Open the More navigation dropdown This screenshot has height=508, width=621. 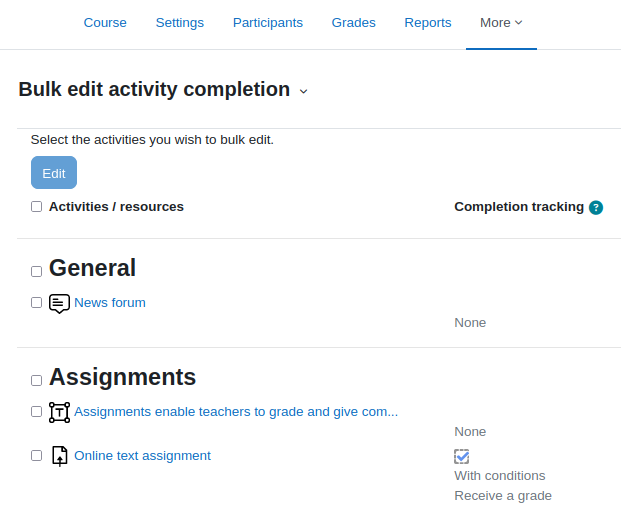pyautogui.click(x=501, y=23)
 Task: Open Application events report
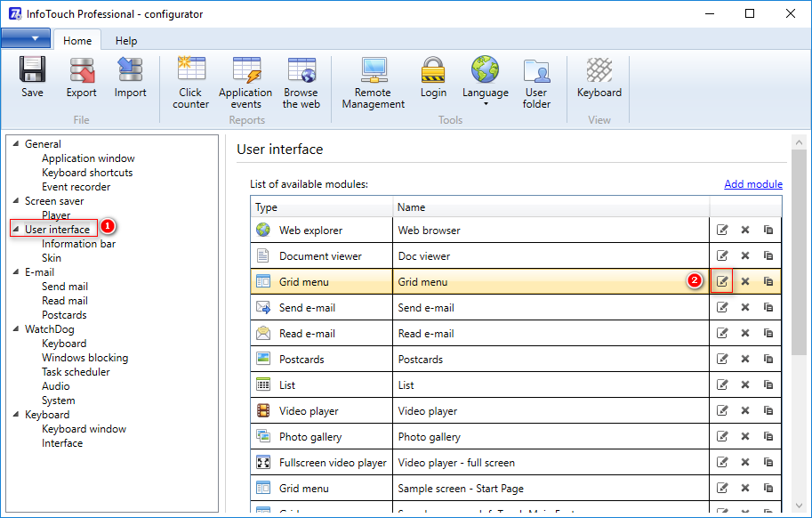click(x=245, y=83)
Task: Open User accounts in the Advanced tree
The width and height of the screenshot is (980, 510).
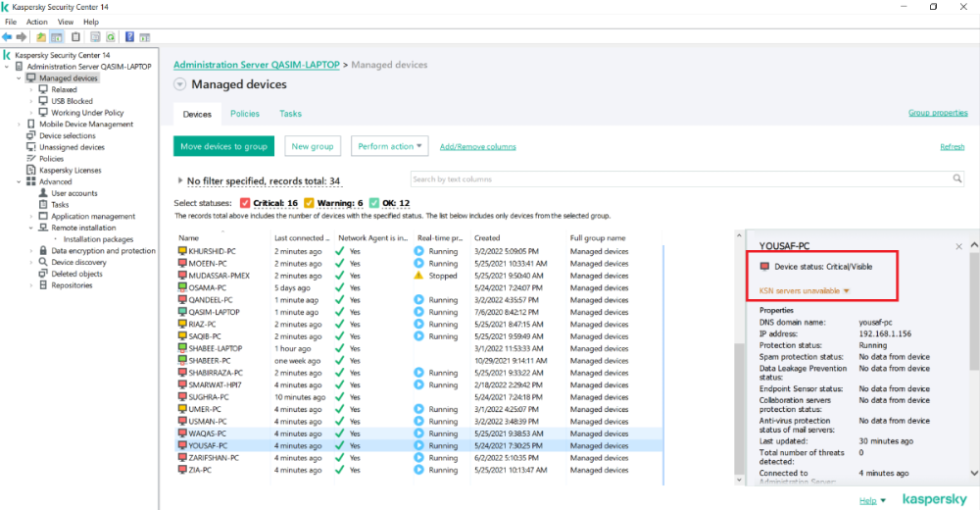Action: coord(74,193)
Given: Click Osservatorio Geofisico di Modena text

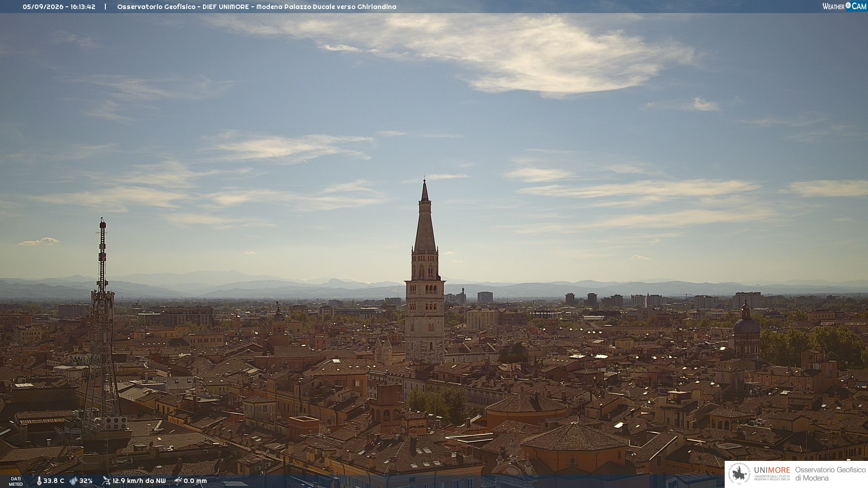Looking at the screenshot, I should point(830,474).
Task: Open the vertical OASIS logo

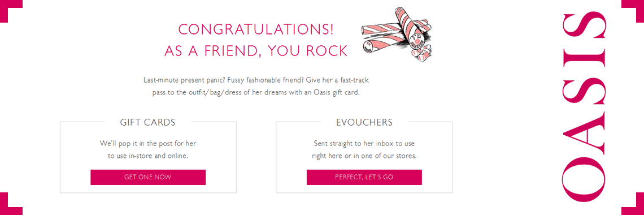Action: tap(582, 108)
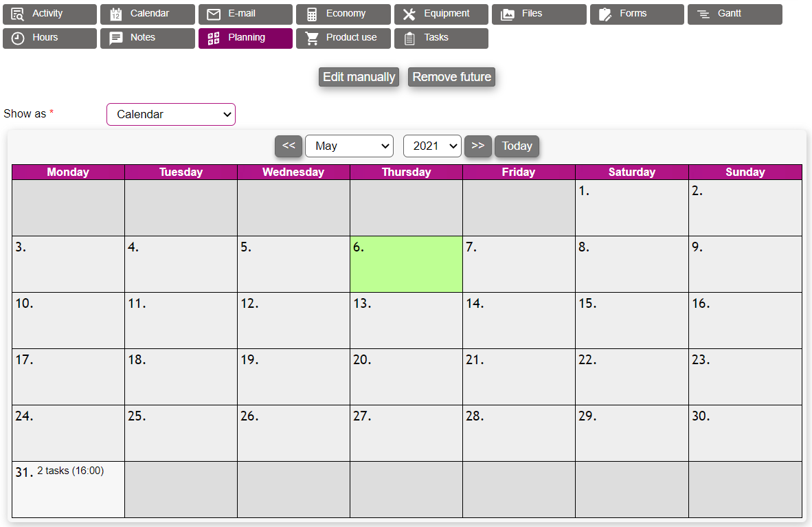Jump to the current date with Today
The width and height of the screenshot is (812, 527).
(517, 146)
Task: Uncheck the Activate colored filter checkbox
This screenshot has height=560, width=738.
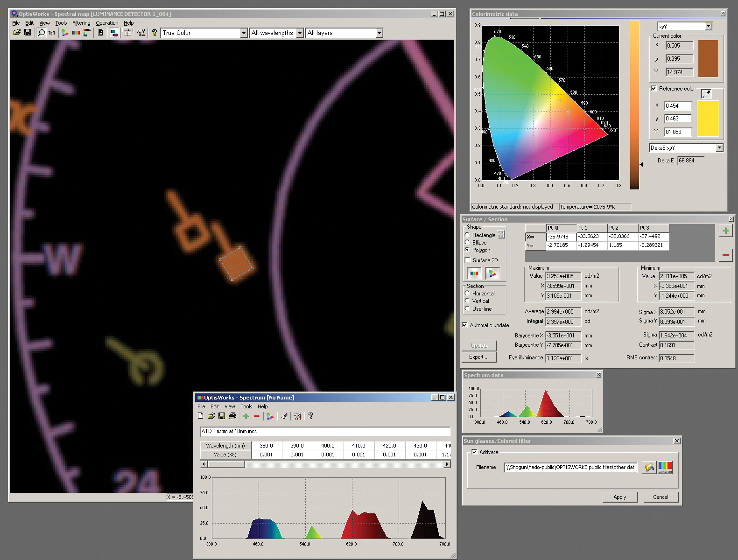Action: coord(474,452)
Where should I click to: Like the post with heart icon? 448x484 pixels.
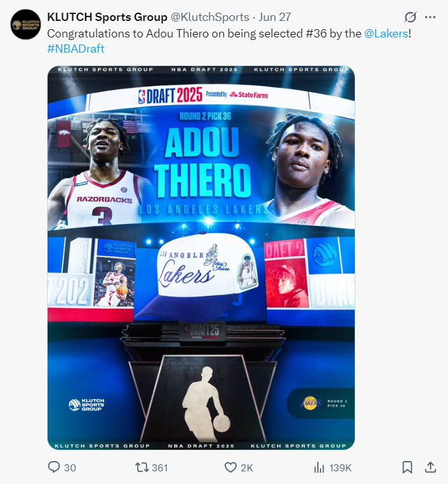click(x=230, y=468)
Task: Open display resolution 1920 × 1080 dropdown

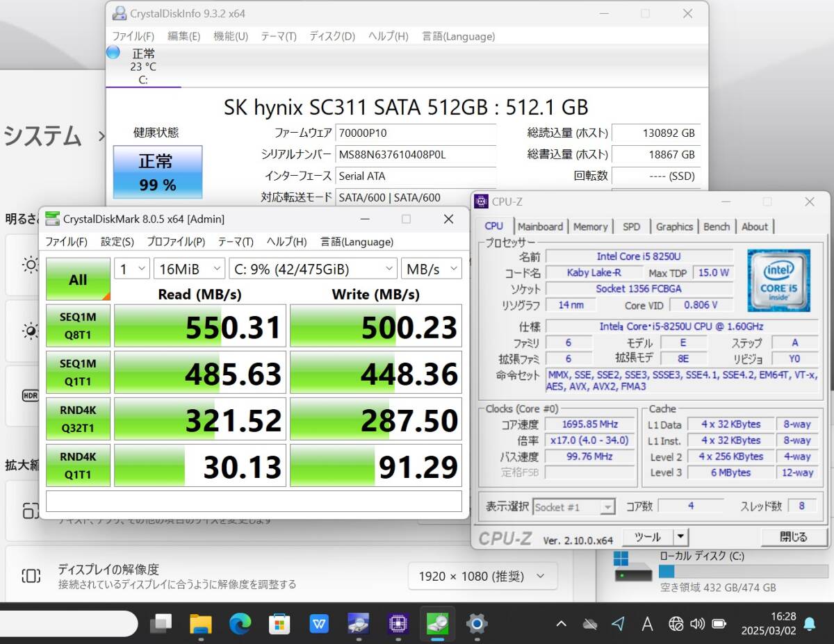Action: (x=482, y=576)
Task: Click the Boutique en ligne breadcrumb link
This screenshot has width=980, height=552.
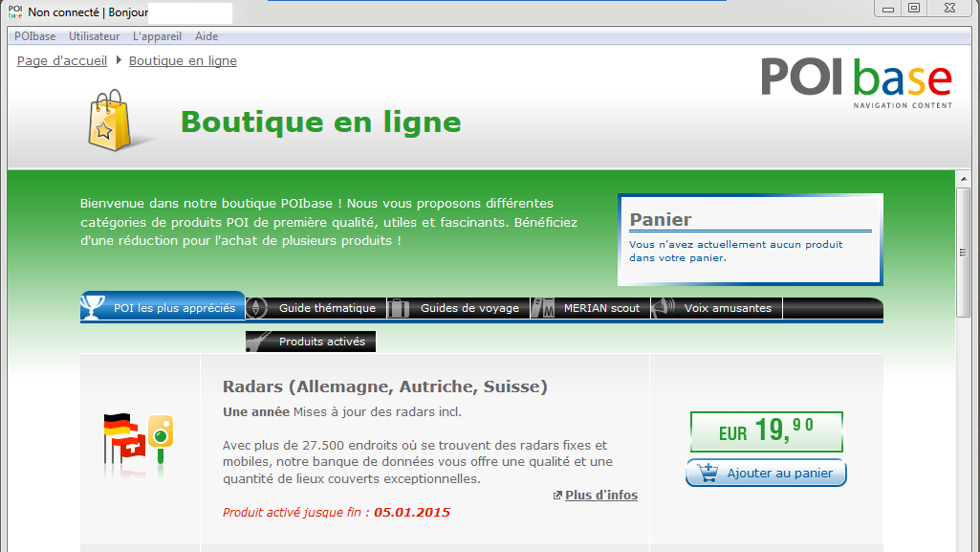Action: click(x=183, y=61)
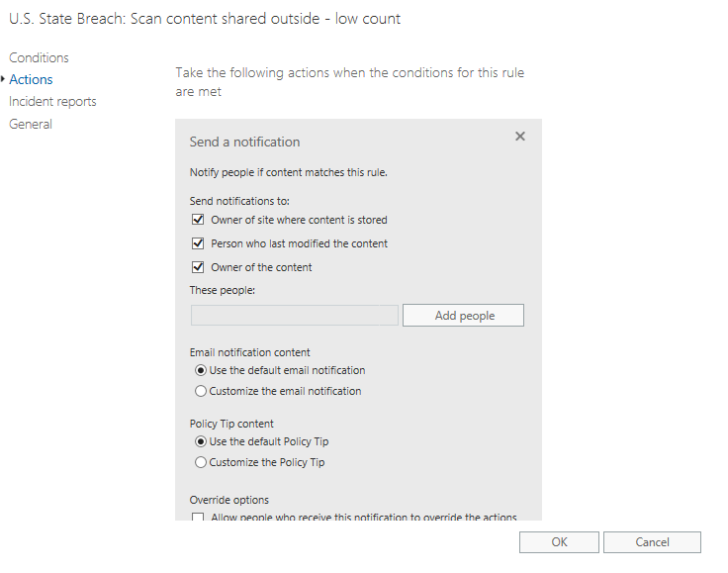728x573 pixels.
Task: Click the arrow marker beside Actions
Action: click(4, 79)
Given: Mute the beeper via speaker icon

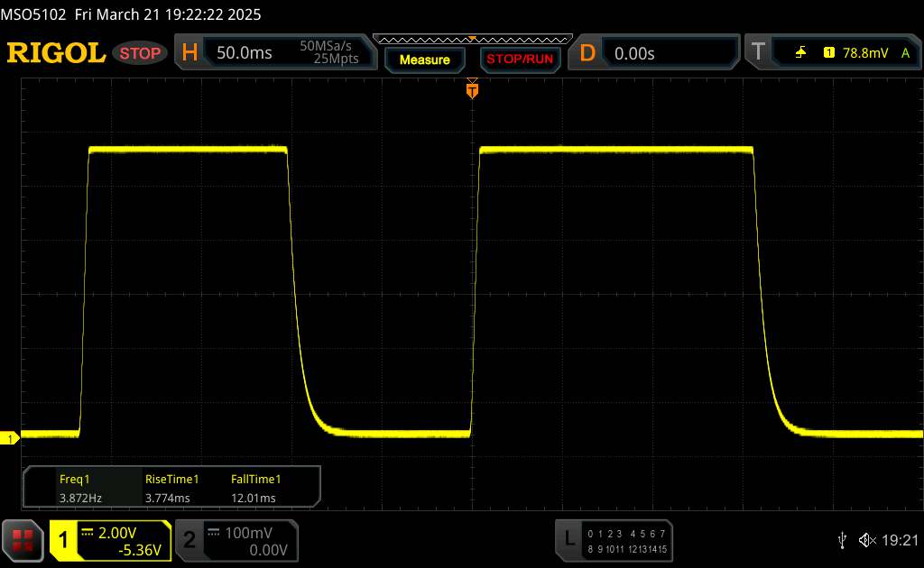Looking at the screenshot, I should click(867, 539).
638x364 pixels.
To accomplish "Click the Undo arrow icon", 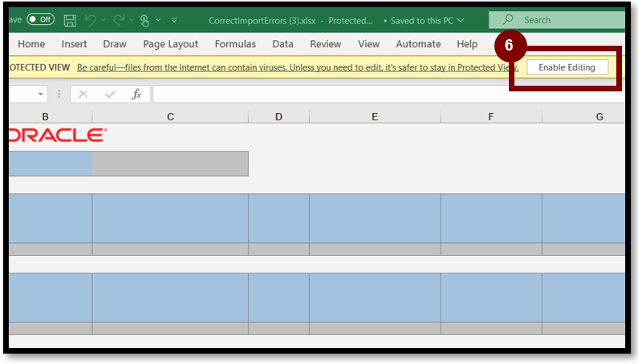I will point(90,20).
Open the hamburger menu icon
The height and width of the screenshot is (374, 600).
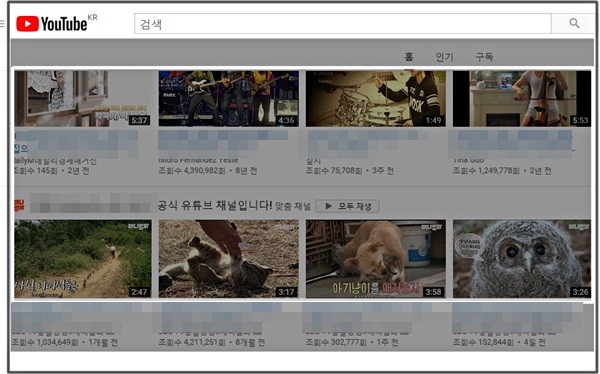click(x=2, y=24)
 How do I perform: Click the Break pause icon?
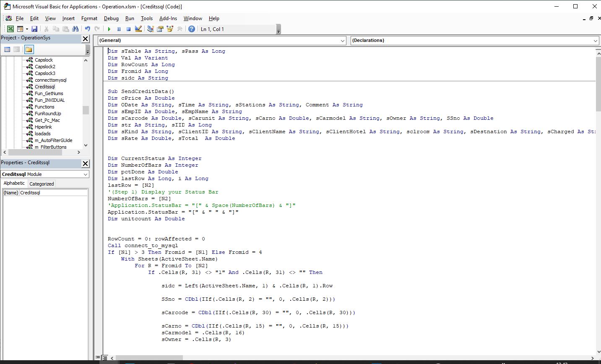pyautogui.click(x=119, y=29)
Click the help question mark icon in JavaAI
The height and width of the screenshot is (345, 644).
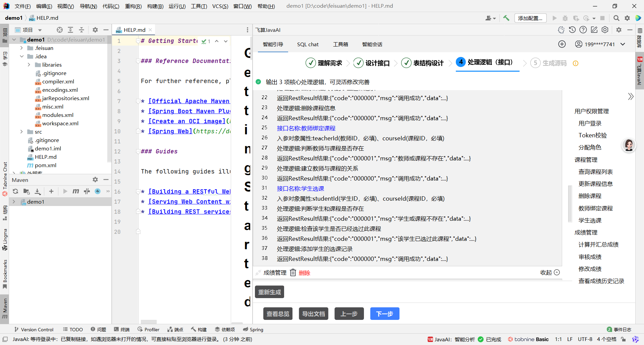583,30
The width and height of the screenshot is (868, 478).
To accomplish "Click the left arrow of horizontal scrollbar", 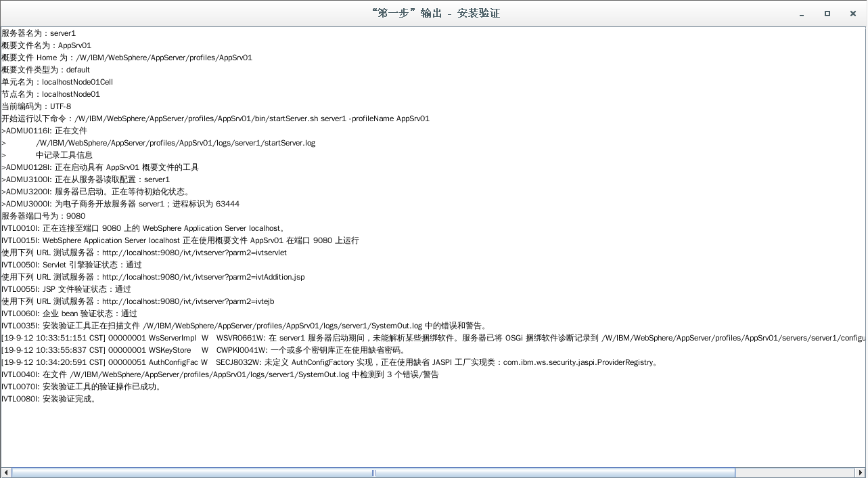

■ ■ ■

• **WHAT YOU WILL DO**
Restate word for word the lines running from the one with "Open the hamburger menu icon" to the end of the entries; pictures are to be left out.

• **OUTPUT FOR THIS TASK**
Open the hamburger menu icon
The height and width of the screenshot is (374, 600).
click(x=2, y=24)
 How do I perform: Click the Break pause icon?
pyautogui.click(x=119, y=29)
Click the help question mark icon in JavaAI
The height and width of the screenshot is (345, 644).
583,30
The width and height of the screenshot is (868, 478).
To accomplish "Click the left arrow of horizontal scrollbar", 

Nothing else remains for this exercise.